Inevitabilmente la Gazzetta premia più di tutti Franck Kessie. Finalmente una prestazione ‘top’ per l’ivoriano, schierato da trequartista e letale in zona gol. Una doppietta che fa ben sperare in vista dei suoi ultimi 6 mesi rossoneri: voto 7,5 per lui.

Stesso identico voto per Alexis Saelemaekers. Grande prova del belga, piazzato a sinistra per la prima volta. Ara la fascia e partecipa a tutte le azioni da gol. Un 7,5 più che meritato.

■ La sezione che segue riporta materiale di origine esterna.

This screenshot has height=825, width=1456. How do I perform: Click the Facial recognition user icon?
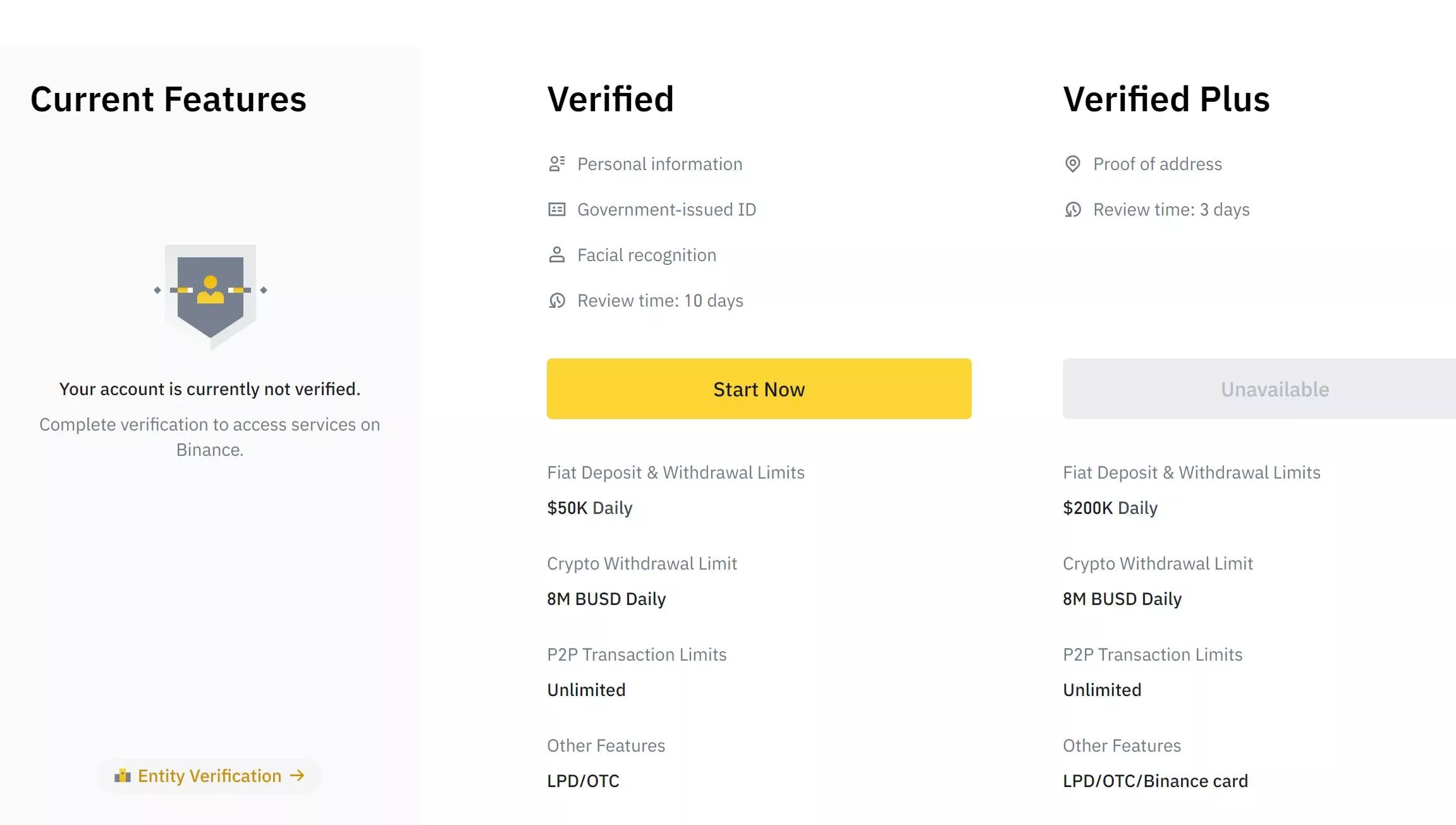557,255
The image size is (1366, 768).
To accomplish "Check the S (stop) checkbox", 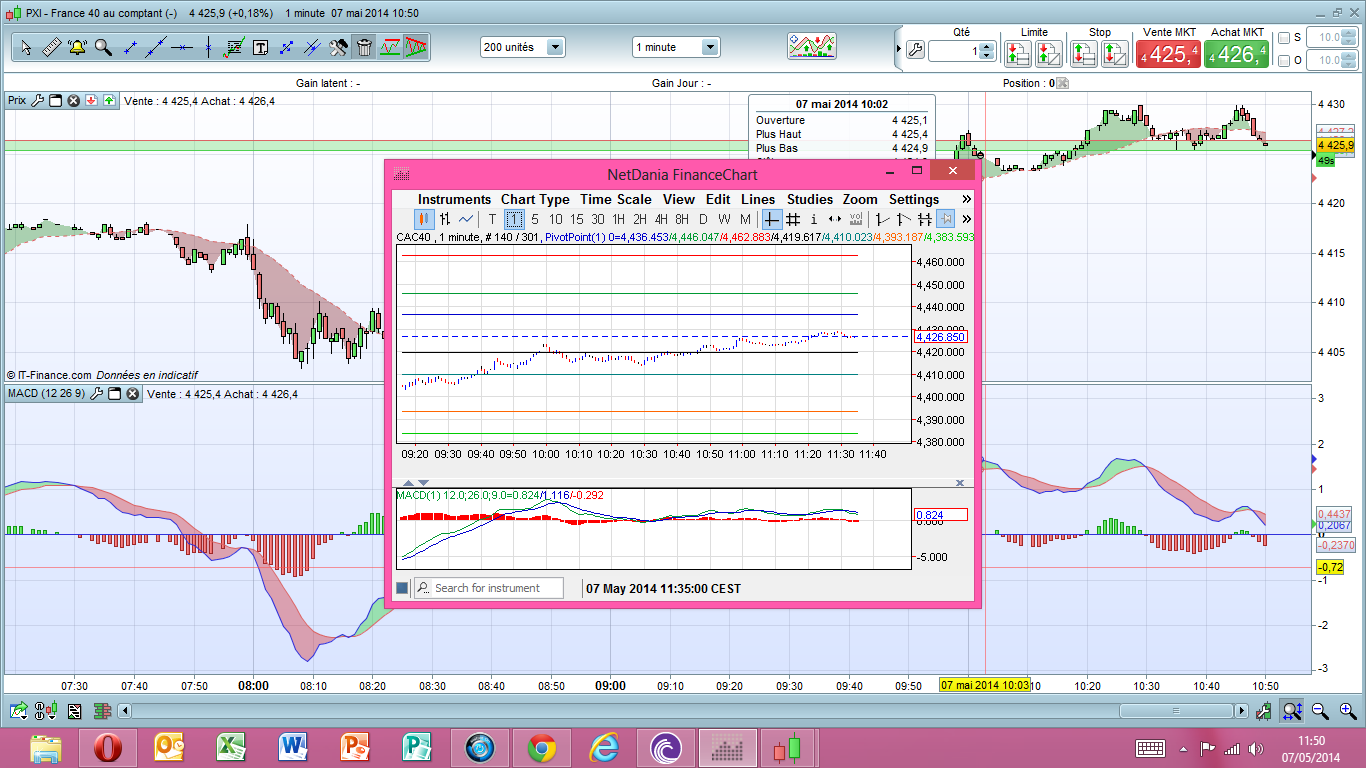I will tap(1284, 38).
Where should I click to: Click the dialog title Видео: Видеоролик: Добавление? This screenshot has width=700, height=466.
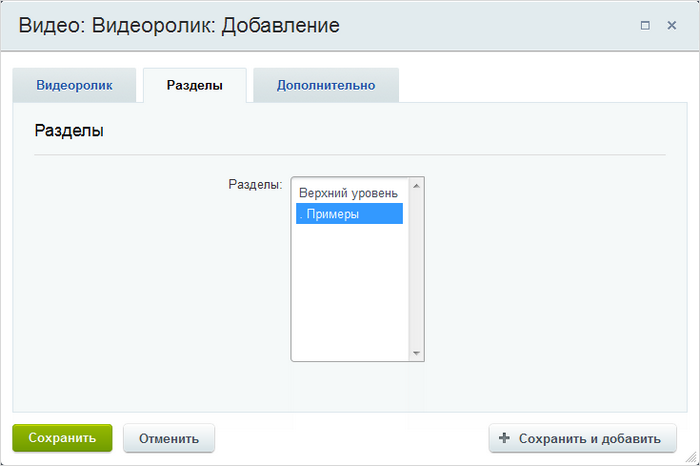179,25
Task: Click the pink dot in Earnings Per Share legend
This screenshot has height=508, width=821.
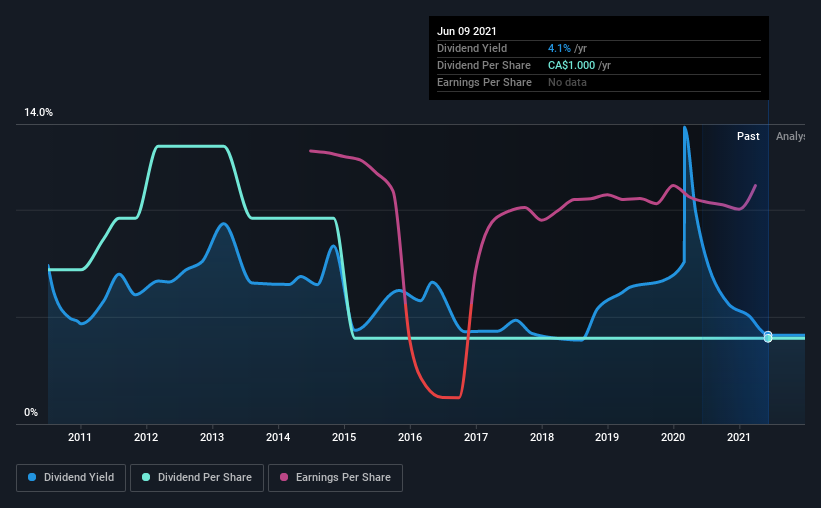Action: [x=284, y=478]
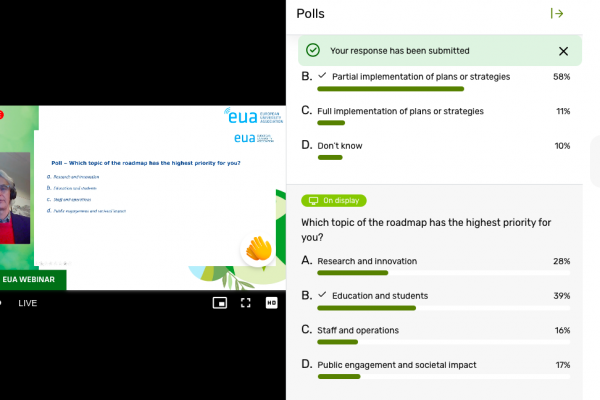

Voto 7 per Theo Hernandez, che torna dallo stop per influenza e sembra rinascere. Muscoli, qualità e anche un gol ritrovato che mancava dal match col Venezia.

Bene pure Alessandro Florenzi. Gol su punizione a parte, il 6,5 in pagella è meritato per la crescita che l’ex Roma sta mostrando. Altra prova convincente da terzino destro di spinta.

Poi tante sufficienze piene. 6 in pagella per Maignan, non esente da colpe sul gol di Bajrami. O per i tandem di difesa e centrocampo: Tomori e Romagnoli ballano ma se la cavano mentre il duo Tonali-Bennacer devono ancora ritrovare la brillantezza perduta. 6 pure per un Messias più operaio ed un Kalulu sempre pronto. Sufficiente Giroud, che non regala guizzi ma quanto meno è utile nello sporcare diversi palloni aerei.

Bakayoko, ancora una figuraccia

L’unica insufficienza, anche piuttosto piena, del match di Empoli viene assegnata a Tiemoué Bakayoko. Il centrocampista meno integrato nel Milan odierno, che per l’ennesima volta si fa imbrogliare dalla foga e da un ingresso in campo senza stimoli.

Un 5 pieno in pagella per il francese. Errori, leggerezze e quel braccio largo (anche sfortunato) che concede all’Empoli l’occasione di segnare il 2-4 finale. Non è da escludere che il Milan possa riflettere a gennaio sulla reale utilità dell’ex Chelsea.